A FIPS 140-3 validation effort that is useful for commercialisation goes through five phases.

1. Opportunity decision. Identify the markets that require FIPS 140 (US federal, certain financial contracts, Canadian government procurement, some industrial exporters to the United States). Quantify the impact of the absence of a certificate. Validation has a significant cost and lead time, only justified by a documented commercial objective.

2. Module and level scoping. Define the cryptographic boundary, the environment type (hardware, software, firmware, hybrid) and the target level. This decision conditions the choice of hardware, the software architecture and the evaluation cost. Better to aim at an attainable level and iterate later than to fail on a poorly prepared level 4.

3. CSTL selection. The choice of laboratory influences the lead time, the cost and the quality of the dialogue with CMVP. Request several quotes, verify the laboratory's familiarity with the module's technical profile (hardware, embedded software, HSM).

4. Submission preparation. The bulk of the work. The Security Policy is the central document, public after validation. It describes the module, its roles, its services, its sensitive security parameters, its interfaces and its boundary. Internal documentation includes CAVP reports, algorithm specifications, hardware schematics, code listings for the highest levels.

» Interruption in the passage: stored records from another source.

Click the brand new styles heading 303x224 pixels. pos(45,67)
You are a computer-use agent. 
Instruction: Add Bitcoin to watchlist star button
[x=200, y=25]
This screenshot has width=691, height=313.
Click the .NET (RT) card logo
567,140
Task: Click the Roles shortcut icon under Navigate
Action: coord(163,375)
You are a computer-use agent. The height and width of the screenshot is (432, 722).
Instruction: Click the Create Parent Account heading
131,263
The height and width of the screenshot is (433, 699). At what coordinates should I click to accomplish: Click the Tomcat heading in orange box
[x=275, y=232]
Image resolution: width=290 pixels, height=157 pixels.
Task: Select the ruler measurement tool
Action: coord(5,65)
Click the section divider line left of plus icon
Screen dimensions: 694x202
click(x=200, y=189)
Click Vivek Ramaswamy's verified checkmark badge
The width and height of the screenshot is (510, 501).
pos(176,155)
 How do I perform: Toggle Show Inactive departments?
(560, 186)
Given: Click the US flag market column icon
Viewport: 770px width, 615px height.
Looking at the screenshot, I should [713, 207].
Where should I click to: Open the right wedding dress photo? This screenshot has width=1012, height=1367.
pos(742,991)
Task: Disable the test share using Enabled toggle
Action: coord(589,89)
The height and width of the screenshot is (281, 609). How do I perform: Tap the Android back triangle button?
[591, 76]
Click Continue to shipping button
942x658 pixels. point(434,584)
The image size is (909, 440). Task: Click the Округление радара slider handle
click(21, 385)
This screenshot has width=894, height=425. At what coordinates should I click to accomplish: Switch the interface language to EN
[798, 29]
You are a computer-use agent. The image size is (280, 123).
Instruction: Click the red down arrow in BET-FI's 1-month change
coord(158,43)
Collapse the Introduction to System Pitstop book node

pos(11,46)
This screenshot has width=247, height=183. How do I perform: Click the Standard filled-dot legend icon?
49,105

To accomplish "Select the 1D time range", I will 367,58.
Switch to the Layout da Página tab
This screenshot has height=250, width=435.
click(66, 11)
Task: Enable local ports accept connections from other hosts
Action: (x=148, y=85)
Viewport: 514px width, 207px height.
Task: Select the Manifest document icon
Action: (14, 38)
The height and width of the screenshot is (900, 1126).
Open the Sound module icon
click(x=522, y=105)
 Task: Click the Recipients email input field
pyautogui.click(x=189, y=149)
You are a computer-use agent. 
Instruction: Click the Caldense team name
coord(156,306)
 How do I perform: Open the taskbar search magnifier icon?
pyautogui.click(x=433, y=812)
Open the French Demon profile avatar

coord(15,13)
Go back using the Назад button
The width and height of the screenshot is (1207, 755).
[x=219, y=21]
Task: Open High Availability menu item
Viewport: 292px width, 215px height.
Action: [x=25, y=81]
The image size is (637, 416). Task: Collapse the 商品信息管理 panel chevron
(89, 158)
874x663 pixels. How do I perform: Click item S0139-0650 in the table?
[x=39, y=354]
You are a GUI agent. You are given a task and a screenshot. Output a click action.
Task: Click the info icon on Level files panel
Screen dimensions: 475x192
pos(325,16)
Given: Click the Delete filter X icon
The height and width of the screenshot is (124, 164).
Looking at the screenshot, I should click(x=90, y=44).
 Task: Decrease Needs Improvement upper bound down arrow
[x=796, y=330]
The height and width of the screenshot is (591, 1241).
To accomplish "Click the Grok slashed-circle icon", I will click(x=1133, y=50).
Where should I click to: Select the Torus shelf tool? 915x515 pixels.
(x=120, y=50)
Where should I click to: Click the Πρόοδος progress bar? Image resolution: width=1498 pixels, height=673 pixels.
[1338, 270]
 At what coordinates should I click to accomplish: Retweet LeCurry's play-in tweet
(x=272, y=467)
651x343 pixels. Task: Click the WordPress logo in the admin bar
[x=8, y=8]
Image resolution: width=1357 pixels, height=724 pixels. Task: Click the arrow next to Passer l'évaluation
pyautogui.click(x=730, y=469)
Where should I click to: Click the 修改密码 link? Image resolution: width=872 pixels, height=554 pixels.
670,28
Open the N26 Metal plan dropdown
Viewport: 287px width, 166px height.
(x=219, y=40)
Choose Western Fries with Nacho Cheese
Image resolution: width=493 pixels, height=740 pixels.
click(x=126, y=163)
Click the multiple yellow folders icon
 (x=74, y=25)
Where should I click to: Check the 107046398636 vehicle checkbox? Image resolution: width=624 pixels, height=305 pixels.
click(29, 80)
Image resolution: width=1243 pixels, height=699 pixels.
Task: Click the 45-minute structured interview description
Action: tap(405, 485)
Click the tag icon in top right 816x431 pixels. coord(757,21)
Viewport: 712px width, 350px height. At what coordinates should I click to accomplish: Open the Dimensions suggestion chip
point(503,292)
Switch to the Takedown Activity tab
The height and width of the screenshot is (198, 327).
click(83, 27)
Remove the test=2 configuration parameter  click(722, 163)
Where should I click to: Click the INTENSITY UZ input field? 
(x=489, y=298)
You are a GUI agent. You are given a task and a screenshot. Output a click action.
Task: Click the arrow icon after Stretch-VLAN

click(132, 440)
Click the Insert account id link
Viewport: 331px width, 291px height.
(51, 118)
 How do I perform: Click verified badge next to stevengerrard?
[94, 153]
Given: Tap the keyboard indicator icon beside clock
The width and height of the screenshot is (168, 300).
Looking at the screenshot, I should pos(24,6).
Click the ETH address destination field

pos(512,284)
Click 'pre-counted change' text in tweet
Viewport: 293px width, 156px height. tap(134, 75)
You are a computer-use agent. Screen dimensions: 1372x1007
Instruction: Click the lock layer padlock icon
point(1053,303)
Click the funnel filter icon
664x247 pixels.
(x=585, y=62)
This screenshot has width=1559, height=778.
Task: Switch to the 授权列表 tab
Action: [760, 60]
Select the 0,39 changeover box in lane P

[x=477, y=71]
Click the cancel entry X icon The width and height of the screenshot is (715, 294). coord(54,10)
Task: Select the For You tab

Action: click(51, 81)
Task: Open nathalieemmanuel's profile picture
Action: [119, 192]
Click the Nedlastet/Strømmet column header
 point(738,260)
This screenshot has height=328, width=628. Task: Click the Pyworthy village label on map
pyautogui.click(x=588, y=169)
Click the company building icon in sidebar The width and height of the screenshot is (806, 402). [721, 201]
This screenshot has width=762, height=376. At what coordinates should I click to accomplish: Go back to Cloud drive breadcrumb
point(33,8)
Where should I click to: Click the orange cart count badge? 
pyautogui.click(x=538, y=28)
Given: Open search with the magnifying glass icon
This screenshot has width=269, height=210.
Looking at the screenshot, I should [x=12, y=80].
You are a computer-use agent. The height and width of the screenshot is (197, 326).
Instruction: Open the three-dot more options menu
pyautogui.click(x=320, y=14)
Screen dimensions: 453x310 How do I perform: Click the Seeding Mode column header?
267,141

5. Validation and maintenance. After validation, the module enters the CMVP register. Any non-trivial change (firmware version change, addition of a supported platform, change of cryptographic-component supplier) triggers a revalidation or a "letter of attestation" procedure depending on the nature of the modification. Life-cycle management is as demanding as the initial validation.

For the European radio product dimension, these decisions interact with RED obligations and the IoT cybersecurity requirements of EN 303 645, which do not duplicate FIPS 140-3 but belong to other reference frameworks. The glossary consolidates the acronyms CMVP, CAVP, CSTL and their international counterparts.

Outlook

Three trends shape the 2025-2035 decade for FIPS 140-3.

The first is generalised post-quantum migration. ML-KEM, ML-DSA and SLH-DSA are now standardised, but their effective deployment in validated modules is only beginning. Part of the existing 140-3 certificates will be amended to include them, and new submissions increasingly integrate a hybrid classical / post-quantum route.

The second is international convergence through ISO/IEC 19790. Direct adoption of ISO/IEC 19790 by several national schemes (Japan, Korea, partially Australia via the ASD gateway) opens the possibility of progressive mutual recognition. The CMVP, the Japanese JCMVP and the Korean KCMVP could over time bring their procedures closer.

The third is the consolidation of automated evaluation tools. CAVP vectors can now be executed through the ACVP (Automated Cryptographic Validation Protocol), enabling a module to be tested in interaction with a central NIST server. This automation cuts the algorithmic-phase lead time of the submission, without changing the CMVP instruction phase, which remains documentation-heavy.

For a European vendor, FIPS 140-3 is not a regulatory requirement for CE marking, but it remains an assurance reference frequently demanded contractually. The September 2026 sunset timeline imposes that for any cryptographic product in service, the vendor either holds an already-issued 140-3 certificate or maintains a documented revalidation trajectory.